Menjadi perwakilan satu-satunya perempuan dari kelas 10 SMAIT Nurul Fikri merupakan suatu kebanggan yang luar biasa. Tim yang terdiri dari 10 orang ini merupakan utusan pihak sekolah untuk menjadi relawan bencana situ gintung. Kami berangkat pada hari jumat tepat 3 hari setelah kejadian  dari sekolah berbekal misi kemanusiaan. Perjalan menuju daerah kejadian memerlukan waktu kurang lebih 2 jam. Untuk memudahkan komunikasi dengan tim relawan dari PKPKU dan BSMI yang sudah ada di tempat kejadian beberapahari sebelumnya, kami memasuki daerah bencana di kawasan kampus Muhammadiyah. Beberapa meter sebelum sampai, carut marut lalu lintas mulai terlihat, suara ambulan yang keluar maupun yang akan masuk kawasan bencana silih berganti, suara tangisan anak yang belum menemukan keluarganya atau keluarga yang mendapati keluarganya telah menjadi mayat pun tak luput dari pandangan. Memasuki kawasan kampus muhammadiyah, sudah terlihat bangunan gedung yang hancur, tak ada lagi tanda aktivitas kampus yang berdenyut. Kulihat disisi jalan, kawasan pemakaman turut rusak, nisan-nisan maupun pagar yang menjadi pembatas sudah tidak pada tempatnya. Yang sangat menyentak hatiku adalah mobil yang tak berdaya berada di atas makam. Posisi sakral yang menurutku ada suatu pertanda yang terlihat dari aura tempat kejadian yang kurasakan. Benar saja, guru yang ikut dalam misi relawan ini pun menceritakan bahwa  kawasan situ gintung tidak hanya sebagai tempat pemancingan umum, tetapi juga sebagai kawasan prostitusi. Oleh karena itu, kejadian ini bisa sebagai pengingat atau azab dari Allah swt. Naudzubillahi mindzalik. Hanya Allah yang mengetahui.

Lebih masuk ke dalam tempat kejadian, sayup-sayup suara lagu terdengar. Ternyata sebuah stasiun TV sedang mengadakan acara untuk menghibur masyarakat Situ Gintung. Acara sederhana tersebut dilaksanakan di kawasan perumahan warga yang telah rata tersapu oleh gelombang air dari waduk Situ Gintung. Aku merasa senang dengan diadakannya acara tersebut karena merupakan salah satu cara untuk menghilangkan trauma dari masyarakat (trauma healing).

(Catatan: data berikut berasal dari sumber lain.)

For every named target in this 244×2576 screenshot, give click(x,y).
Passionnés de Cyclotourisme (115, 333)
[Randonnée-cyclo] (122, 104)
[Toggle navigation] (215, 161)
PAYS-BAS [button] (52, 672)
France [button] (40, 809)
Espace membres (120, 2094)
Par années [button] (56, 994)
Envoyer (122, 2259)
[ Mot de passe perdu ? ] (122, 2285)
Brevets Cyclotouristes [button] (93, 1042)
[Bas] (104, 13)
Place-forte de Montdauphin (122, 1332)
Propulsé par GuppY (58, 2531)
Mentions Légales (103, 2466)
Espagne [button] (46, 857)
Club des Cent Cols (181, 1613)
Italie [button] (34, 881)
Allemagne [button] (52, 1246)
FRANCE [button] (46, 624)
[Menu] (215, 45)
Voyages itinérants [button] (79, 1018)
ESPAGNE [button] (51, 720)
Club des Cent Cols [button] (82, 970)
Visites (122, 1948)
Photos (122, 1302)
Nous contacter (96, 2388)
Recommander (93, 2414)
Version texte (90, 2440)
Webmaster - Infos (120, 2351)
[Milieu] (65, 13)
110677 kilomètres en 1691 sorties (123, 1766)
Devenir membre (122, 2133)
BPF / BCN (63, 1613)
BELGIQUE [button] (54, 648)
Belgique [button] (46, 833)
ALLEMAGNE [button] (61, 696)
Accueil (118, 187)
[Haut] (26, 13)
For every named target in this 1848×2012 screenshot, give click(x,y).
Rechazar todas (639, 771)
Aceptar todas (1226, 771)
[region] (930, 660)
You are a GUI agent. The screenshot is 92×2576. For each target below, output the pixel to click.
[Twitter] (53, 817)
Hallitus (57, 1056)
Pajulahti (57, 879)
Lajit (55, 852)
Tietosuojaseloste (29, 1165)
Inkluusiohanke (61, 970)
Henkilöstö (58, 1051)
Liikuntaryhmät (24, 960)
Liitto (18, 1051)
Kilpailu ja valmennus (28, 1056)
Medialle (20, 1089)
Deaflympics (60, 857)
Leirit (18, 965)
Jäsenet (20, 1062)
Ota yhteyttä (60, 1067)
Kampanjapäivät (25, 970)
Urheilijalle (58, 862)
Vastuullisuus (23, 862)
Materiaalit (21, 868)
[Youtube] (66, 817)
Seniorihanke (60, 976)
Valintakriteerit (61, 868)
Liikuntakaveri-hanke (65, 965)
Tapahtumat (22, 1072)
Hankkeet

kegiatan kami selama tiga hari dua malam di wilayah pengungsian ini  diantara adalah membantu relawan PKPU membersihkan rumah warga yang tertutup lumpur, memberikan pelayanan obat gratis bersama Telkomsel Peduli, dan trauma healing bersama BSMI. Selain itu, kami juga membantu relawan PKPU membagikan kornet, pakaian, serta sembako untuk masyarakat  korban bencana. Semua kegiatan dilakukan dalam beberapa tim agar pengerjaannya efektif.  Aku tergabung dalam kelompok yang membersihkan rumah warga yang tertutup lumpur. Dengan menggunakan sekop, selang air, dan ember, satu demi satu rumah terlihat bersih. sungguh, merupakan suatu keajaiban! Pada salah satu rumah yang penuh dengan lumpur tersebut kami menemukan Al-Qur’an yang masih dalam keadaan baik diantara barang-barang yang sudah tidak jelas bentuk rupanya.  Allahuakbar!